Sunday, November 16, 2025

'Unchecked Powers to Govt, New Barriers to Transparency': IFF on Digital Personal Data Protection Act

The Wire India: Delhi: Sunday, 16 November 2025.
The IFF said Rule 23 of the DPDP Rules, 2025 “grants unchecked power” to the government to demand personal data from Data Fiduciaries without consent, citing “vague justifications like national security.”
While the union Ministry of Electronics and Information Technology has on Friday (November 14) notified the rules of the controversial Digital Personal Data Protection (DPDP) Act, 2025, with immediate effect, critics have said it creates new barriers to transparency and individual freedoms.
“The DPDP Act, 2023 and its implementing DPDP Rules, 2025, instead of protecting citizens’ data rights, have created new barriers to transparency and individual freedoms. The DPDP Act itself instituted onerous duties on individuals and carved out broad exceptions that weaken the fundamental right to privacy,” said the Internet Freedom Foundation (IFF) in a statement.
While the ministry has said that the DPDP Act’s administrative rules will kick into action and, over the next 18 months, there will be step-wise notification of its other rules, the IFF said that it had urged the government to "avoid long deferrals and to specify clear, phased but shorter implementation timelines so that individuals do not remain without meaningful remedies while infrastructures for protection of personal data are built."
The government has also operationalised with immediate effect Section 44(3) of the DPDP Act, which has a direct bearing on Section 8(1)(j) of the Right to Information (RTI) Act. Provisions related to penalties are also being brought into immediate effect.
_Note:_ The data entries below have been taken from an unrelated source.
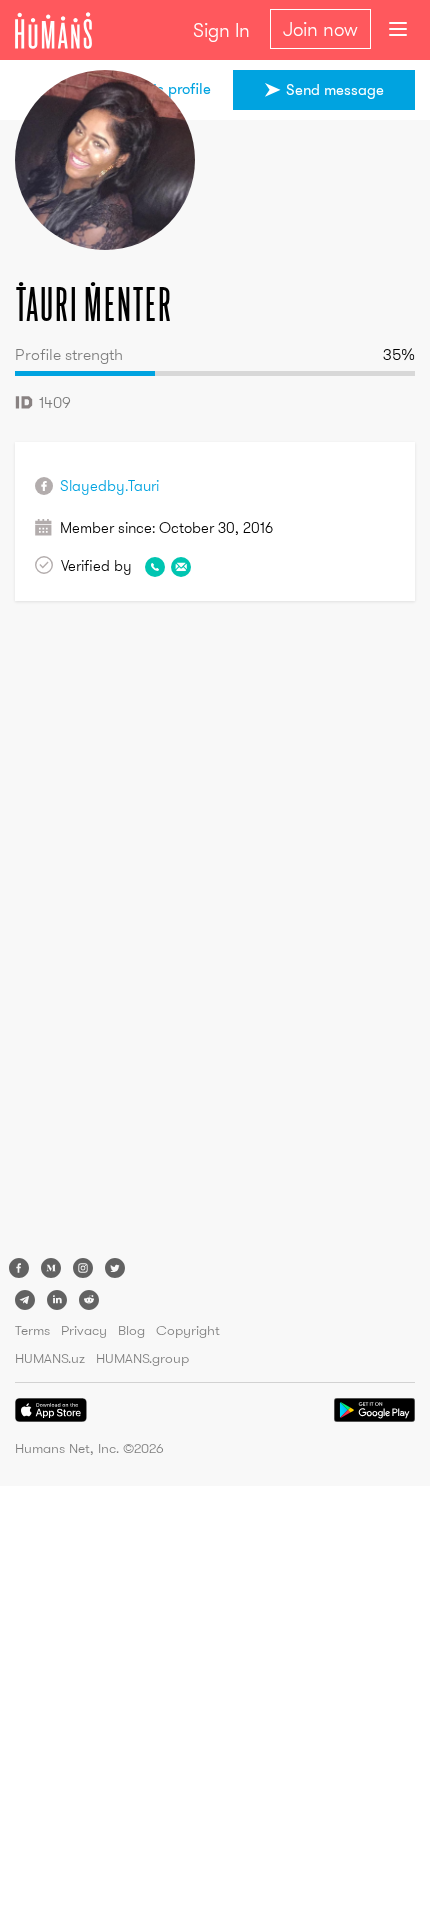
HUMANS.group (142, 1358)
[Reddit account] (89, 1300)
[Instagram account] (83, 1268)
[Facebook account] (19, 1268)
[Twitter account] (115, 1268)
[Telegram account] (25, 1300)
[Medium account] (51, 1268)
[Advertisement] (95, 934)
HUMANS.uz (50, 1358)
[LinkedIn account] (57, 1300)
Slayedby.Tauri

“IFF is especially dismayed that the DPDP Rules, 2025 provides statutory backing for enabling personal data collection by state agencies with scant oversight, thereby entrenching state control over personal data,” the IFF said.
The IFF said that Rule 23 of the DPDP Rules, 2025 “grants unchecked power” to the government to demand personal data from Data Fiduciaries without consent, citing “vague justifications like national security.”
“With no clear safeguards, oversight, or challenge mechanism, this provision risks enabling surveillance, over-collection of data, and privacy violations. In practice, this means that the government can compel any data holding entity (such as an internet platform or telecom provider) to furnish user data en masse, merely by invoking broad reasons like “sovereignty,” “integrity of India,” or any function of law,” it said.
It further added that the categories of data access are so broadly defined that they invite abuse and prohibit disclosure of government demands in relation to national security.
“To compound the problem, the DPDP Rules, 2025 impose obligations where data fiduciaries are prohibited from disclosing government demands to Data Principals related to national security, eliminating an important check of transparency. Such gag rules prevent the public from ever knowing the extent of state surveillance,” it said.
While opposition lawmakers and privacy activists and journalists have sought the repeal of Section 44(3) of the Act that amends  Section 8(1)(j) of the RTI Act based on which even personal information could have been disclosed, the government has defended the legislation.
The IFF has also reiterated its call for a Data Protection (Amendment) Bill to "restore a strong RTI framework and introduce a journalistic purpose exemption so that privacy is not used as a blanket excuse to deny information," reconstitute the Data Protection Board of India both on its independence and powers to make it an independent regulatory body and narrow state exemptions and surveillance powers.
"Blanket, secret data demands have no place in a rights respecting democracy. The government should also initiate surveillance law reform, to bring intelligence gathering under checks and balances as urged by civil society," it said.
This article went live on November fifteenth, two thousand twenty five, at thirty-three minutes past three in the afternoon.